I’m glad you’re still writing along with the prompts, hermana. But don’t bash your haiku. You have, for me, one of the most interesting and lyrical voices around. I feel, like you, that my haiku is “wanting.” I’m sure (I know) other people might share that opinion. Perhaps it’s just that the form comes less naturally for me . . . and, perhaps, for you as well . . . given your lyricism. But that’s what I find interesting–your use of language, and your ability to present metaphors in such a rich way. Take heart in what you do so well, and don’t let others influence your voice unnecessarily.
I can’t thank you enough for this, hermana! Thank you for your reassurances. I know, like you, that the form often feels like a square to my roundness but something in the discipline keeps me going; I’m sure you feel the same way. And you write beautifully, too! I love all your tanka–they flow so smoothly. Perhaps, I just need a break from what I had imposed on myself to do. Some kind of free space might do some good and I’ll be back!
Alegria,
Your taking a breather comments are superb. In my opinion you get at one of the serious roadblocks to writing good haiku. It is both extremely intuitive and overly rational. You need both.
But…. I also feel that one of your haiku “Strawberries cut in half” will be remembered for a long, long time. It just sparkles with light and darkness. I for one am a big fan of your haiku.
Sully
Thank you so much, Jim! One fan, that’s you, is a huge boost for me. I love that ‘strawberries’ haiku, too. It’s another haiku I wrote outside of the square, or intuitively, as you put it, for a fun prompt.
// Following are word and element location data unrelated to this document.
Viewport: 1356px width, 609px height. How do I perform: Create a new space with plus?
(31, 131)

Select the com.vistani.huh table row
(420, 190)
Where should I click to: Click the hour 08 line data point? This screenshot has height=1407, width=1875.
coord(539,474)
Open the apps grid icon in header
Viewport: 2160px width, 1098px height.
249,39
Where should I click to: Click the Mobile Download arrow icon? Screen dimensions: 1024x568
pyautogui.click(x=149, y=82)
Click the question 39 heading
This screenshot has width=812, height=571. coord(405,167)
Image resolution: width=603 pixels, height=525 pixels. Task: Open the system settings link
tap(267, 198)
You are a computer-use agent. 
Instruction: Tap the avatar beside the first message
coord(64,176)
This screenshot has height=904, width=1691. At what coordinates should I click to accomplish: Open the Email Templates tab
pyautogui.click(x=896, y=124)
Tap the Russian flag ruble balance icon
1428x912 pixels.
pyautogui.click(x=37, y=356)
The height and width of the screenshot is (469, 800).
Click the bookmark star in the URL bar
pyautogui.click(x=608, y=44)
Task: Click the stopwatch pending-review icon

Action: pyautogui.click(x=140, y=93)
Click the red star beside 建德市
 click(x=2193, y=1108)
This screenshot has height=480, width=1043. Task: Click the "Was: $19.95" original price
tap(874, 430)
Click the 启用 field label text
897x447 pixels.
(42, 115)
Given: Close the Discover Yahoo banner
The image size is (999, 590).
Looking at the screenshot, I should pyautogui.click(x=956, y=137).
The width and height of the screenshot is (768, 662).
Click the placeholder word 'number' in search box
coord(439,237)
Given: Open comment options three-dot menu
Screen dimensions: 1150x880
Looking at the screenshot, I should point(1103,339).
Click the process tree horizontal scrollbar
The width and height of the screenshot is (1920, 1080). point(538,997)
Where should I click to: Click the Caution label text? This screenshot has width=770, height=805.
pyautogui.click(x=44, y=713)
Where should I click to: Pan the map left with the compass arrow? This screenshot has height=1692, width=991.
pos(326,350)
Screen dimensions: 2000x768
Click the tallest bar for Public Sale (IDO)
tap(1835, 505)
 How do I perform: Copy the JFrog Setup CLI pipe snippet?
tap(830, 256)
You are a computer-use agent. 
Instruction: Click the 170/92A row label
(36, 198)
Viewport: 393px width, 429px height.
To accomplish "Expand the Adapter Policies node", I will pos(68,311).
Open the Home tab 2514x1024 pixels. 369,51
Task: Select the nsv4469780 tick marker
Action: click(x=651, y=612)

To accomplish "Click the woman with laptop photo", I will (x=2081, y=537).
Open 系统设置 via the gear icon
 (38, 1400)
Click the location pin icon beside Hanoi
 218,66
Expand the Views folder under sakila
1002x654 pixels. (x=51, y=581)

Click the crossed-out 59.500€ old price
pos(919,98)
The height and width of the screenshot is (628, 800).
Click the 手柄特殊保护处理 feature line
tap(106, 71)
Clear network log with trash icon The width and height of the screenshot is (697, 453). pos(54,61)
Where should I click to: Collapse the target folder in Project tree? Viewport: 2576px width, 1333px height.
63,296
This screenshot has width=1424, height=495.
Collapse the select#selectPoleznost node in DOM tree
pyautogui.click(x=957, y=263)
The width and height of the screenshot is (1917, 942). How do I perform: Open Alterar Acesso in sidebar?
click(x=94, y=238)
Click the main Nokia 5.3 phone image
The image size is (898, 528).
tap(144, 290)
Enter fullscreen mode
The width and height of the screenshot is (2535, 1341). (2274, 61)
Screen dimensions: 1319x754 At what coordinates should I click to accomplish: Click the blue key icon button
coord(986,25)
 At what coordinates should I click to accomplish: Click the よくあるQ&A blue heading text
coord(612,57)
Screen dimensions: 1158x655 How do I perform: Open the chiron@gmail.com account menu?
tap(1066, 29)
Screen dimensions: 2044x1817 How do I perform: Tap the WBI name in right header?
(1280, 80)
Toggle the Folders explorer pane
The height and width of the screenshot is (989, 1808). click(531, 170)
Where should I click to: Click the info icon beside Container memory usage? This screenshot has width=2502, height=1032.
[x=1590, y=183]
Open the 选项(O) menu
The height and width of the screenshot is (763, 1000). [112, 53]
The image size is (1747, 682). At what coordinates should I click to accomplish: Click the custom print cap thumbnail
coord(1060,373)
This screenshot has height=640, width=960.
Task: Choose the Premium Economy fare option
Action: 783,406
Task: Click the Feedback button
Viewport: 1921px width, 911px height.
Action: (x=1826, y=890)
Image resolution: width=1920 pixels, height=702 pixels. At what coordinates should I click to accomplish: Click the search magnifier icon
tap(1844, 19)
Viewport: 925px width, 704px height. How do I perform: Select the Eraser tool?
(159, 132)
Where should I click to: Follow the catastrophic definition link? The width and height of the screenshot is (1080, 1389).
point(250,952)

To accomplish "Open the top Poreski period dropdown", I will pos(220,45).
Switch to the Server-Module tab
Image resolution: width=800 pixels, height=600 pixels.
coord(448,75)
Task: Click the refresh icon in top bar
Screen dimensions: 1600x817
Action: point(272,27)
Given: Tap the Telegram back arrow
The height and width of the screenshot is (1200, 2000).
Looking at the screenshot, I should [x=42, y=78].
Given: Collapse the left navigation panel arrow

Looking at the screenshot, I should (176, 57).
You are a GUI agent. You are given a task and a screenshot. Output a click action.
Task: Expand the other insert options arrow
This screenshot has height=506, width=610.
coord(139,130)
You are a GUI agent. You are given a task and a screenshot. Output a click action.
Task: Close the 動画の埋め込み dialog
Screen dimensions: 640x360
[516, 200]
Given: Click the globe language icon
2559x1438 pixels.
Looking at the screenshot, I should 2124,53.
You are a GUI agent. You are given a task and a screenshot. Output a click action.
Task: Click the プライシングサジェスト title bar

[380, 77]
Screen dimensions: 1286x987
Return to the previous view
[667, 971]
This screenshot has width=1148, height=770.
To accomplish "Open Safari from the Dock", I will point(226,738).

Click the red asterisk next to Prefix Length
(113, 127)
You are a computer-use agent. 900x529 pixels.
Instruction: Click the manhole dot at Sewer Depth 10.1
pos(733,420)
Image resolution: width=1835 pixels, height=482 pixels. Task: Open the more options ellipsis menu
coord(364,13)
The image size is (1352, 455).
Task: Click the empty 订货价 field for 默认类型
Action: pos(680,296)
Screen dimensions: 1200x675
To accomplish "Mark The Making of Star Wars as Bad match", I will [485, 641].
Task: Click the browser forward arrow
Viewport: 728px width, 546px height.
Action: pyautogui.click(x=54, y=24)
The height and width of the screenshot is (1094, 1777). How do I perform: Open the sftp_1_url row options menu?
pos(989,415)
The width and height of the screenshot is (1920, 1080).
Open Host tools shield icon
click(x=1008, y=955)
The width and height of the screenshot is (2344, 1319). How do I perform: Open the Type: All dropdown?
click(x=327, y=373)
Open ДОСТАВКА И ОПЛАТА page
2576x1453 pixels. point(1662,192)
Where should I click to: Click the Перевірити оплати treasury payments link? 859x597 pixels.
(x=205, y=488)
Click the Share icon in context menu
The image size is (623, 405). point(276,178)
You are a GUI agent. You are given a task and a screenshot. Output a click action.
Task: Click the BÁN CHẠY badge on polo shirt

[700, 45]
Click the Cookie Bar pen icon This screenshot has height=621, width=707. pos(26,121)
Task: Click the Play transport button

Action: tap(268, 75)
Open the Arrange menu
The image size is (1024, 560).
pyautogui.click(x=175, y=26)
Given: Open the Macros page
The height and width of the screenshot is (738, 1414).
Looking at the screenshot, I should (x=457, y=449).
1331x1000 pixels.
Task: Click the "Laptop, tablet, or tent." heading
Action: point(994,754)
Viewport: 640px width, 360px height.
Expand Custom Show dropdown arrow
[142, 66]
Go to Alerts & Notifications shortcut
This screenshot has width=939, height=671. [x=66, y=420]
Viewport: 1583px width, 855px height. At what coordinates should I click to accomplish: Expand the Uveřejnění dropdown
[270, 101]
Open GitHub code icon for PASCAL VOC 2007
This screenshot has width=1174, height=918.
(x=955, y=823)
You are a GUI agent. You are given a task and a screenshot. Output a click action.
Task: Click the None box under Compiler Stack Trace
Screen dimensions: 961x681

Perhaps, rationality does affect what I realize is the essence of the Japanese masters haiku–deceptively simple, yes, but getting into the heart of mysteries. Indeed, one must study the form and absorb it so much so that one becomes a part of you, hence, your haiku simply flows into the form but coming not from the mind in stead from deep within you where borders have melted. But here am I, rationalizing again! Thanks again for your wonderful comment!